Bond Market Faces Unprecedented Sell-Off
President Donald Trump’s implementation of 104% tariffs on Chinese imports has triggered a massive sell-off in U.S. government bonds, raising borrowing costs for the federal government. Traditionally considered a safe haven during economic uncertainty, U.S. Treasuries saw yields on the 10-year note spike to 4.5%, their highest level since February. This alarming trend reflects declining confidence in U.S. assets as global markets reel from escalating trade tensions 1 2.
Global Markets in Turmoil
The ripple effects of Trump’s tariff policies are being felt worldwide, with major stock indices experiencing sharp declines. The S&P 500 entered bear market territory, while European and Asian markets also suffered significant losses. Investors are fleeing to alternative safe havens like gold and currencies such as the Swiss franc and Japanese yen, further indicating a loss of faith in U.S. financial stability 3 .
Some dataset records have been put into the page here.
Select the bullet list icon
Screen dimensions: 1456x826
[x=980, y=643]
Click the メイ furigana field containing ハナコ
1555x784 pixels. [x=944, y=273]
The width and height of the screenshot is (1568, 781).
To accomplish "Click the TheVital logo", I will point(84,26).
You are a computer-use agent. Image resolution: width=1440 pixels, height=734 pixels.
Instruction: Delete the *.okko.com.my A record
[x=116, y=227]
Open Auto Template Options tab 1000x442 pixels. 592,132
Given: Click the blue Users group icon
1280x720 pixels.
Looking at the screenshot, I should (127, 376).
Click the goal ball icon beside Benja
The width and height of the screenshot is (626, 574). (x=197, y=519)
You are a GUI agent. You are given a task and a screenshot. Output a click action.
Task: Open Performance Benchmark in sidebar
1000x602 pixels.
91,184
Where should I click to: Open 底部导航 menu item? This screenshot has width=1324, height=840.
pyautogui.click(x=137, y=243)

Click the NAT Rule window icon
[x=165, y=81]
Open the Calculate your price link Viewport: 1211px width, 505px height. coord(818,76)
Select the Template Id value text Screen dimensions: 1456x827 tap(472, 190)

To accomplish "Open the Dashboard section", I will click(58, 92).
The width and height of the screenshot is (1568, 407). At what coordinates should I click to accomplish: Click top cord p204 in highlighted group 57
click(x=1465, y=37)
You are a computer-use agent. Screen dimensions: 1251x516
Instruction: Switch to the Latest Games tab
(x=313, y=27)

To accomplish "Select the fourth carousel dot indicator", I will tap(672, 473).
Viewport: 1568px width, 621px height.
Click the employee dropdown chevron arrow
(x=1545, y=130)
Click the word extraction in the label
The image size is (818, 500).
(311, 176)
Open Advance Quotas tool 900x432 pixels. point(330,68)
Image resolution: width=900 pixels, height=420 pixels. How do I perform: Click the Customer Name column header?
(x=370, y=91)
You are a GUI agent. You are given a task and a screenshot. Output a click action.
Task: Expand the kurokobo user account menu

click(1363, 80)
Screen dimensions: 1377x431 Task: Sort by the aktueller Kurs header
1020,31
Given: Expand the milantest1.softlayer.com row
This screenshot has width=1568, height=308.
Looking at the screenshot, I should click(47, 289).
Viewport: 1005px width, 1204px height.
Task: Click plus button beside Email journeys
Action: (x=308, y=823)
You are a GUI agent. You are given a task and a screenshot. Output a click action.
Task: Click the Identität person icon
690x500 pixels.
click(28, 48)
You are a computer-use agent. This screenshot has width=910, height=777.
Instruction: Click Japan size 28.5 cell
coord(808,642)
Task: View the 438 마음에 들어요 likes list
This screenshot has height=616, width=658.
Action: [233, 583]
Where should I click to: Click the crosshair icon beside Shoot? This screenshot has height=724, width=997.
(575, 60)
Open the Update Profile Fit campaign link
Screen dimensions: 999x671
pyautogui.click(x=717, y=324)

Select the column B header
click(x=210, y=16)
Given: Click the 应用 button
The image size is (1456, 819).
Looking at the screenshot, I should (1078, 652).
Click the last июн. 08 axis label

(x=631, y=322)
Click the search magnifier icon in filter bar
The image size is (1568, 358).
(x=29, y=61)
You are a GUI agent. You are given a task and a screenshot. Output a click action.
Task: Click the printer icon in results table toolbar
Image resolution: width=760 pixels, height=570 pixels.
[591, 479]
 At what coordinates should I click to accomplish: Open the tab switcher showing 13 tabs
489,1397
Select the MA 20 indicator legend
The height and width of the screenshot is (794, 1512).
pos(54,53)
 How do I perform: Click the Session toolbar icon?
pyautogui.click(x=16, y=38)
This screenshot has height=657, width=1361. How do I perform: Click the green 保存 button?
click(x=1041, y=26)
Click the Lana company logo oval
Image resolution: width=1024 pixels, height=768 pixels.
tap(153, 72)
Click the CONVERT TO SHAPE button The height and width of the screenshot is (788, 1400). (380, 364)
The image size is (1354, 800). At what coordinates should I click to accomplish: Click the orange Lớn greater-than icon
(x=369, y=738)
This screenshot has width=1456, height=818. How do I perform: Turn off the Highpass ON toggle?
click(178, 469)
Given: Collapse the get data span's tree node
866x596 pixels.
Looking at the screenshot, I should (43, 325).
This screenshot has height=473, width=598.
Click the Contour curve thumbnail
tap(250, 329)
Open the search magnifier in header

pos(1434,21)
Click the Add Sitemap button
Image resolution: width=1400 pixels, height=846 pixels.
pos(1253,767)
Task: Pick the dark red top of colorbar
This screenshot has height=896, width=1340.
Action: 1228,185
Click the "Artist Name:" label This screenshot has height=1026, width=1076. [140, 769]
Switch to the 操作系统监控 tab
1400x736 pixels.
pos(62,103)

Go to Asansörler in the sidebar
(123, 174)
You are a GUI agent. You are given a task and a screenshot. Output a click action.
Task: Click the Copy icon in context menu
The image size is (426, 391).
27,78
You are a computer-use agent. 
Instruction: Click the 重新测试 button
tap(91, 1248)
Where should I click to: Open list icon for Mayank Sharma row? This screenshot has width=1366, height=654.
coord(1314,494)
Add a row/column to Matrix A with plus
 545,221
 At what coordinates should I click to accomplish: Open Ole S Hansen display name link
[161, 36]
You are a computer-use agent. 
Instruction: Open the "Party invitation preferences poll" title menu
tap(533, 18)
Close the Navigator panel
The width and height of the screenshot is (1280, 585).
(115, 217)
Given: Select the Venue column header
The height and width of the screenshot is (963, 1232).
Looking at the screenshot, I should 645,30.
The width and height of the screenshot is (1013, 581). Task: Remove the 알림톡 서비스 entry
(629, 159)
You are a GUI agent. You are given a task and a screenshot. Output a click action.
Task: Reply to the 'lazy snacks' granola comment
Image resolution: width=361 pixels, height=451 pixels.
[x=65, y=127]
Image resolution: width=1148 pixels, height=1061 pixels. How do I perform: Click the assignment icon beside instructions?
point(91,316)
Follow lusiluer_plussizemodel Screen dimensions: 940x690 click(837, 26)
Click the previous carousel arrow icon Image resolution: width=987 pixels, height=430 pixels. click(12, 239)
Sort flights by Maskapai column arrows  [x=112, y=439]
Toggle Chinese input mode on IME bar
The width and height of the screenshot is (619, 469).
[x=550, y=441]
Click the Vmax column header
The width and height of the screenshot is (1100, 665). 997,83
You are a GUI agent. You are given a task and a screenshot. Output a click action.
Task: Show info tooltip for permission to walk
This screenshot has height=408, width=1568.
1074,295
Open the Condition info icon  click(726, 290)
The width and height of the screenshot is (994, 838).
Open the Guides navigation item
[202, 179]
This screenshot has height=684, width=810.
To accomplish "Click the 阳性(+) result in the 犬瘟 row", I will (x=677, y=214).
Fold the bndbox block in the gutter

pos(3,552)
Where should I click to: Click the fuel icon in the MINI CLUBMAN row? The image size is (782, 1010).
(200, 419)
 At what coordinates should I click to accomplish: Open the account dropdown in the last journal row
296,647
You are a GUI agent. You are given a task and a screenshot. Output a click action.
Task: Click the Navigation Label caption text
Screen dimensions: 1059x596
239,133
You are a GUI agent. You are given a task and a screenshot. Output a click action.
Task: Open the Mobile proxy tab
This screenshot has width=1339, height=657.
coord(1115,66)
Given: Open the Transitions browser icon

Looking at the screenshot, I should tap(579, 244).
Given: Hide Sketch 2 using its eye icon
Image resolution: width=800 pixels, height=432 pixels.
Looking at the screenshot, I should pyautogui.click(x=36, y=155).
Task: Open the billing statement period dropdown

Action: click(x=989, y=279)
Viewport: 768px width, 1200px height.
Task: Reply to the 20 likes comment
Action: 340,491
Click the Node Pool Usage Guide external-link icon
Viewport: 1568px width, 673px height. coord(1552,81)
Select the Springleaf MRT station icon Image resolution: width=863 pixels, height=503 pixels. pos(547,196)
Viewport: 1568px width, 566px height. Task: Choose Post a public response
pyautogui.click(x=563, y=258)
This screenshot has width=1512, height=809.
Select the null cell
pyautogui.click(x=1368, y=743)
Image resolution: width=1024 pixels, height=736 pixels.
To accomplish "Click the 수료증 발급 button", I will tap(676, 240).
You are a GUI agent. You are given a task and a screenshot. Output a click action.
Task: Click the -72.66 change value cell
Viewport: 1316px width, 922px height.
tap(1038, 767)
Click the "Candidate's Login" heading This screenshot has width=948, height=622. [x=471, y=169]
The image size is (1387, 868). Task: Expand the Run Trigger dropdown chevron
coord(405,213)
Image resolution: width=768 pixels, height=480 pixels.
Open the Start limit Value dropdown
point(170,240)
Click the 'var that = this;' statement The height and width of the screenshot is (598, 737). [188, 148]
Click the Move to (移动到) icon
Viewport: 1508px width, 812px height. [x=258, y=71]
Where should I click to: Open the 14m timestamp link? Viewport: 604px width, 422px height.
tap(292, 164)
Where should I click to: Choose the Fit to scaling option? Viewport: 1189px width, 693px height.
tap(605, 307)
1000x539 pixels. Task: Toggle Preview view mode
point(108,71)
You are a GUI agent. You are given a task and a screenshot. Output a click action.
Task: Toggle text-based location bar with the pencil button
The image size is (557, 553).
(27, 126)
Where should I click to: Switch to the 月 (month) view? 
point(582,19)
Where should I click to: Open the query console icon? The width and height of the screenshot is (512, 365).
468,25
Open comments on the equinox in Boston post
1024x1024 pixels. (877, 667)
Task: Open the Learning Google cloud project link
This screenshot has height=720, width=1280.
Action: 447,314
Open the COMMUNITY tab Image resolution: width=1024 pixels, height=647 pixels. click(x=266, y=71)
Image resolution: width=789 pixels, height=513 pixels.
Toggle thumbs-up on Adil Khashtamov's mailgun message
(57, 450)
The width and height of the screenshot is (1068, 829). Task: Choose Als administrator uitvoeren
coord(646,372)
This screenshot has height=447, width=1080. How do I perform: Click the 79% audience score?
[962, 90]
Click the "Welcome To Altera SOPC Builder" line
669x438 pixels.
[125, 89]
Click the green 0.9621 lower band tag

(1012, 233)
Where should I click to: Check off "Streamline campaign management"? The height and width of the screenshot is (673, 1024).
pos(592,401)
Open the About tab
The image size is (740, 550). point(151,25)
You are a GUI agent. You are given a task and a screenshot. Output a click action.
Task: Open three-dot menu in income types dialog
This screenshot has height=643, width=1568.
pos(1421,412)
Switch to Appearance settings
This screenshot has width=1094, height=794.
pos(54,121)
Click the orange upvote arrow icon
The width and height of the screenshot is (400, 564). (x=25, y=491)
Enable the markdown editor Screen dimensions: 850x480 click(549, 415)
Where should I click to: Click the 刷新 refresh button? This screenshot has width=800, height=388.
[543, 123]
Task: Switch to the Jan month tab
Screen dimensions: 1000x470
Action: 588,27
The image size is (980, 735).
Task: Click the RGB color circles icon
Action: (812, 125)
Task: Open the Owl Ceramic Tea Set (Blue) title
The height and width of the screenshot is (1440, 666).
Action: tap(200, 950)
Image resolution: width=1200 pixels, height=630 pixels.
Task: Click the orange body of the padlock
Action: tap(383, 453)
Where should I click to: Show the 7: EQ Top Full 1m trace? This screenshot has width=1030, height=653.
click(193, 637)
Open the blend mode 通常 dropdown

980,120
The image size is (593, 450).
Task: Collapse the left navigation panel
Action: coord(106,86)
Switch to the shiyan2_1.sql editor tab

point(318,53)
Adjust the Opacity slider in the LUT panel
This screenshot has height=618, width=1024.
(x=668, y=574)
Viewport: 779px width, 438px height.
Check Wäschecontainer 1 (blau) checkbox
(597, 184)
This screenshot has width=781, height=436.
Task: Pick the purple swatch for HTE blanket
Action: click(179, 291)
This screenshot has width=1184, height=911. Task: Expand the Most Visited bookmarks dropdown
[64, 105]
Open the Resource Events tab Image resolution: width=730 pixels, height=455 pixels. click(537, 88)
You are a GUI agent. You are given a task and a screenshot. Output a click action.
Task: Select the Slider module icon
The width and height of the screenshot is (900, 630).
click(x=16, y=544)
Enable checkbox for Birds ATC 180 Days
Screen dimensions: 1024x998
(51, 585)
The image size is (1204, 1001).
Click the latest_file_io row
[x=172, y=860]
China's Retaliation Intensifies Trade War
China responded to Trump’s tariffs with an 84% levy on American goods and hinted at selling off its $759 billion holdings in U.S. Treasuries. This move could exacerbate the bond market sell-off and deepen global economic instability. Beijing has also expressed readiness for dialogue but insists the U.S. rescind its unilateral tariffs to foster cooperation 1 4.
Economic Recession Fears Grow
Economists warn that the U.S. is edging closer to a recession, with JP Morgan raising the probability of one to 60%. Rising borrowing costs and disrupted supply chains are likely to inflate consumer prices and strain businesses reliant on imports. The Federal Reserve may be forced to intervene with emergency measures, including potential interest rate cuts, to stabilize markets 2 6.
AIgnite Opinion
The sell-off in U.S. debt markets underscores the unintended consequences of protectionist trade policies in a globally interconnected economy. While aimed at boosting domestic manufacturing, such measures risk destabilizing financial markets and eroding international trust in U.S. assets. A more collaborative approach could mitigate these risks and promote sustainable economic growth.
Key Takeaways
- U.S. Treasury yields surged to 4.5%, reflecting declining confidence in American assets.
- Global stock markets are in turmoil, with major indices entering bear market territory.
- China retaliated with 84% tariffs on U.S. goods and may sell off its Treasury holdings.
- Economists warn of rising recession risks, with JP Morgan estimating a 60% likelihood.
- The Federal Reserve may need to intervene to stabilize financial markets.